The 10-year contract with PepsiCo was set to expire in September 2024, but the university renewed the contract in July 2024. The contract reportedly provides $10 million to the university over the span of 10 years.
Ivy Schlosser, a fourth-year political science major and the EPPC commissioner and co-lead of the Pouring Rights Contract Project, spoke on the contract’s renewal.
“We explicitly asked them to not make a decision until school resumed in the fall, because we knew that they would [renew the contract and] there wouldn’t be students present to make a complaint against it,” Schlosser said.
Due to the renewal, the Pour Out Pepsi project is taking a different approach to their goals this school year.
Piper Mills, a fourth-year environmental policy analysis and planning major and EPPC commissioner and the project’s contract lead, expanded on their next steps.
“We are now working less in conjunction with administration to try to negotiate with them and talk about alternatives,” Mills said. “It is now more of a student outreach project. We are trying to amplify voices that are in opposition to that renewal.”
This new contract calls for 80% of PepsiCo products to be packaged in non-plastic containers, however, beverages such as Naked Juice, Muscle Milk, Gatorade and Pure Leaf Tea were given until 2030 to remove their plastic packaging, according to the EPPC’s website.
Mills spoke about the cost of buying Pepsi products for the university.
“[PepsiCo] has explicitly told us they cannot meet these single-use plastic guidelines,” Mills said. “They also charge the university a higher cost than if we were to wholesale purchase things from Costco. So not only is it an unsustainable pouring rights contract, it’s also not in the university’s best interest.”

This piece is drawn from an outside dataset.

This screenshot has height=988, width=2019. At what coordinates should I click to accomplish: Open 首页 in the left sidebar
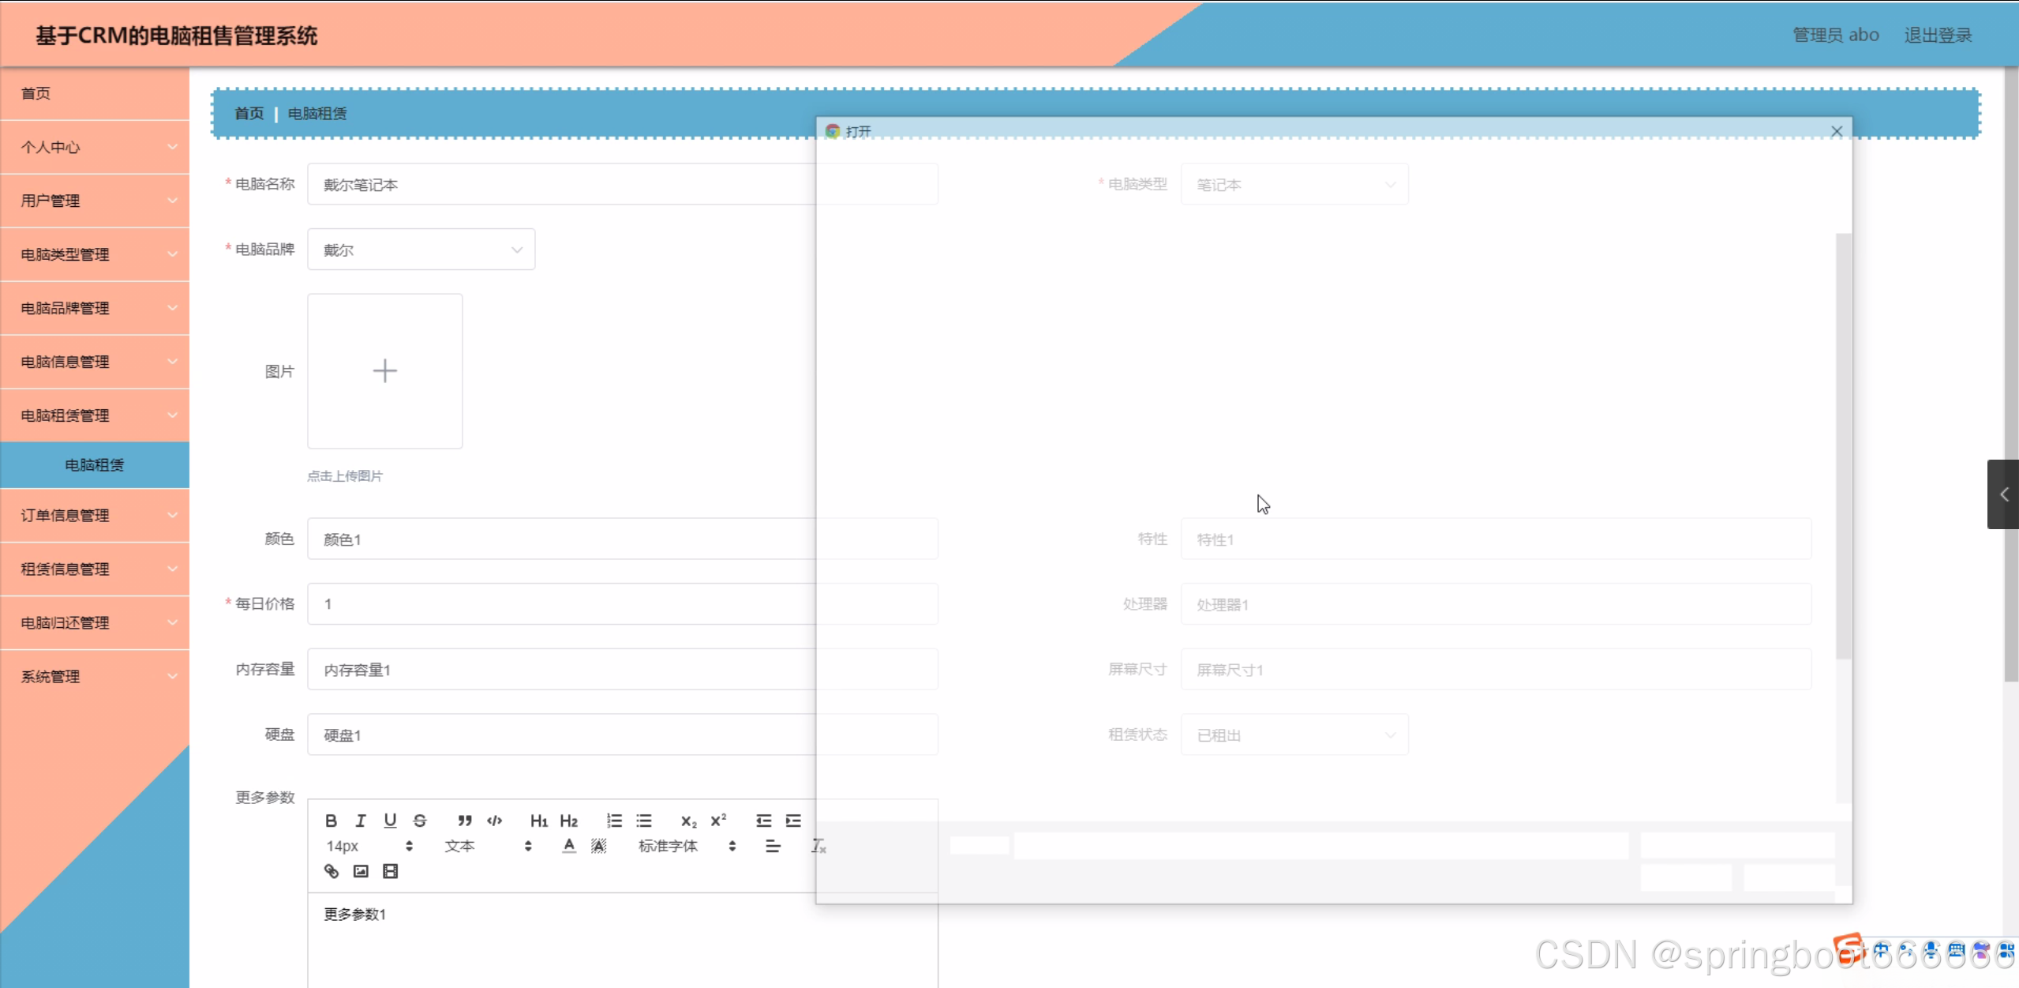point(36,93)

The Pour Out Pepsi movement is not unique to UC Davis’ campus. UC Berkeley has a chapter with the same goal in mind, as their PepsiCo contract was renewed in September 2023.
Another one of the project’s goals for this school year is looking into the legality of the contract renewal. Mills and Schlosser spoke about how requests for proposals can be written to make it so only one company is able to bid on the contract. However, they had wanted to give more vendors, preferably sustainable vendors, the ability to bid on the contract as well.
Currently the project is promoting a boycott of all Pepsi products on campus, with the exception of the Coffee House (CoHo), which is the only location not included in the pouring rights contract.
Schlosser said that the pouring rights contract goes against what the university stands for.
“A monopoly with the second-largest plastic polluter in the world doesn’t fit the university’s values,” Schlosser said.